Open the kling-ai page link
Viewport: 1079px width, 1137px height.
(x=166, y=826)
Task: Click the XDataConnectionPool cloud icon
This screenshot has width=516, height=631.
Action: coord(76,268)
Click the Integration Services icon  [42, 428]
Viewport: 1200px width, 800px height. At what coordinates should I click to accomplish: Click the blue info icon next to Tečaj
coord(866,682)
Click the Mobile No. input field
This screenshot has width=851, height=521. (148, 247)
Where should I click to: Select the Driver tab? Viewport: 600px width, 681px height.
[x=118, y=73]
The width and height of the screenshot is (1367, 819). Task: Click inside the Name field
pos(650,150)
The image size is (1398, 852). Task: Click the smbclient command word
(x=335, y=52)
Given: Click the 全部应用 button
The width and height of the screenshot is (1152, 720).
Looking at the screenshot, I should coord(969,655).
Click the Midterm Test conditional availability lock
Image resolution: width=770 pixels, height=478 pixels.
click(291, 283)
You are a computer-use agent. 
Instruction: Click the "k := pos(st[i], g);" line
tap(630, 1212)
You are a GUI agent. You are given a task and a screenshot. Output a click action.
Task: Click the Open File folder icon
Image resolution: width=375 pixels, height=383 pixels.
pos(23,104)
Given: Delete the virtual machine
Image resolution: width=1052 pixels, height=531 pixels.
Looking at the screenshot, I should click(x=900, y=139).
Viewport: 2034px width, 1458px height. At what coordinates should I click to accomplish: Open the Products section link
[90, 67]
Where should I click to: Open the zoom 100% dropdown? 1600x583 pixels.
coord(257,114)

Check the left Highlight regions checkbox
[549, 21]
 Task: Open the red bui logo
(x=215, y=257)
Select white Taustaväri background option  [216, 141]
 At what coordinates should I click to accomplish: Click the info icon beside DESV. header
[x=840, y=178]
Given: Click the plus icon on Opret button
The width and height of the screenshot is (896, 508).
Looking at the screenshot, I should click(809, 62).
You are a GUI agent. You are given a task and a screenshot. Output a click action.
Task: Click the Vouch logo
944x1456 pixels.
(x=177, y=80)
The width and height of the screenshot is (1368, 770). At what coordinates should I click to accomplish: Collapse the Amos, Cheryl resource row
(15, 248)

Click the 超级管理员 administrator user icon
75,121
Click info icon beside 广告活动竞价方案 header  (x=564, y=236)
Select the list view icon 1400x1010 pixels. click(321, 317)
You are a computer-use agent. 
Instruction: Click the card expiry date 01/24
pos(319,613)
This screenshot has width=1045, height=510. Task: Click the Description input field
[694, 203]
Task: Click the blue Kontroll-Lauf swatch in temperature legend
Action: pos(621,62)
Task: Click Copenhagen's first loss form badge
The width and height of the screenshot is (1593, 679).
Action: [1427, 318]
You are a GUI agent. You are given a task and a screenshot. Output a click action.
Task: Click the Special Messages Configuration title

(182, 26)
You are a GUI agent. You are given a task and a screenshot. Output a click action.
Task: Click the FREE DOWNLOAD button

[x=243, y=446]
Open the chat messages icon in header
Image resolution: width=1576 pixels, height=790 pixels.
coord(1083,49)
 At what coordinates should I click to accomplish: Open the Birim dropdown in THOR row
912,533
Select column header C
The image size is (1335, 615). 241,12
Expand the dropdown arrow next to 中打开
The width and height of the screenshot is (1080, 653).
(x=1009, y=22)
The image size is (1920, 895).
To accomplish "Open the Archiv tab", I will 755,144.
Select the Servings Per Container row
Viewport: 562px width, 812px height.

= = = = =

What this task involves
Each record above should be restated word for word.

Task response
Open the kling-ai page link
Viewport: 1079px width, 1137px height.
(x=166, y=826)
Task: Click the XDataConnectionPool cloud icon
This screenshot has width=516, height=631.
Action: coord(76,268)
Click the Integration Services icon  [42, 428]
Viewport: 1200px width, 800px height. At what coordinates should I click to accomplish: Click the blue info icon next to Tečaj
coord(866,682)
Click the Mobile No. input field
This screenshot has width=851, height=521. (148, 247)
Where should I click to: Select the Driver tab? Viewport: 600px width, 681px height.
[x=118, y=73]
The width and height of the screenshot is (1367, 819). Task: Click inside the Name field
pos(650,150)
The image size is (1398, 852). Task: Click the smbclient command word
(x=335, y=52)
Given: Click the 全部应用 button
The width and height of the screenshot is (1152, 720).
Looking at the screenshot, I should coord(969,655).
Click the Midterm Test conditional availability lock
Image resolution: width=770 pixels, height=478 pixels.
click(291, 283)
You are a computer-use agent. 
Instruction: Click the "k := pos(st[i], g);" line
tap(630, 1212)
You are a GUI agent. You are given a task and a screenshot. Output a click action.
Task: Click the Open File folder icon
Image resolution: width=375 pixels, height=383 pixels.
pos(23,104)
Given: Delete the virtual machine
Image resolution: width=1052 pixels, height=531 pixels.
Looking at the screenshot, I should click(x=900, y=139).
Viewport: 2034px width, 1458px height. At what coordinates should I click to accomplish: Open the Products section link
[90, 67]
Where should I click to: Open the zoom 100% dropdown? 1600x583 pixels.
coord(257,114)

Check the left Highlight regions checkbox
[549, 21]
 Task: Open the red bui logo
(x=215, y=257)
Select white Taustaväri background option  [216, 141]
 At what coordinates should I click to accomplish: Click the info icon beside DESV. header
[x=840, y=178]
Given: Click the plus icon on Opret button
The width and height of the screenshot is (896, 508).
Looking at the screenshot, I should click(809, 62).
You are a GUI agent. You are given a task and a screenshot. Output a click action.
Task: Click the Vouch logo
944x1456 pixels.
(x=177, y=80)
The width and height of the screenshot is (1368, 770). At what coordinates should I click to accomplish: Collapse the Amos, Cheryl resource row
(15, 248)

Click the 超级管理员 administrator user icon
75,121
Click info icon beside 广告活动竞价方案 header  (x=564, y=236)
Select the list view icon 1400x1010 pixels. click(321, 317)
You are a computer-use agent. 
Instruction: Click the card expiry date 01/24
pos(319,613)
This screenshot has width=1045, height=510. Task: Click the Description input field
[694, 203]
Task: Click the blue Kontroll-Lauf swatch in temperature legend
Action: pos(621,62)
Task: Click Copenhagen's first loss form badge
The width and height of the screenshot is (1593, 679).
Action: [1427, 318]
You are a GUI agent. You are given a task and a screenshot. Output a click action.
Task: Click the Special Messages Configuration title

(182, 26)
You are a GUI agent. You are given a task and a screenshot. Output a click action.
Task: Click the FREE DOWNLOAD button

[x=243, y=446]
Open the chat messages icon in header
Image resolution: width=1576 pixels, height=790 pixels.
coord(1083,49)
 At what coordinates should I click to accomplish: Open the Birim dropdown in THOR row
912,533
Select column header C
The image size is (1335, 615). 241,12
Expand the dropdown arrow next to 中打开
The width and height of the screenshot is (1080, 653).
(x=1009, y=22)
The image size is (1920, 895).
To accomplish "Open the Archiv tab", I will 755,144.
Select the Servings Per Container row
Viewport: 562px width, 812px height.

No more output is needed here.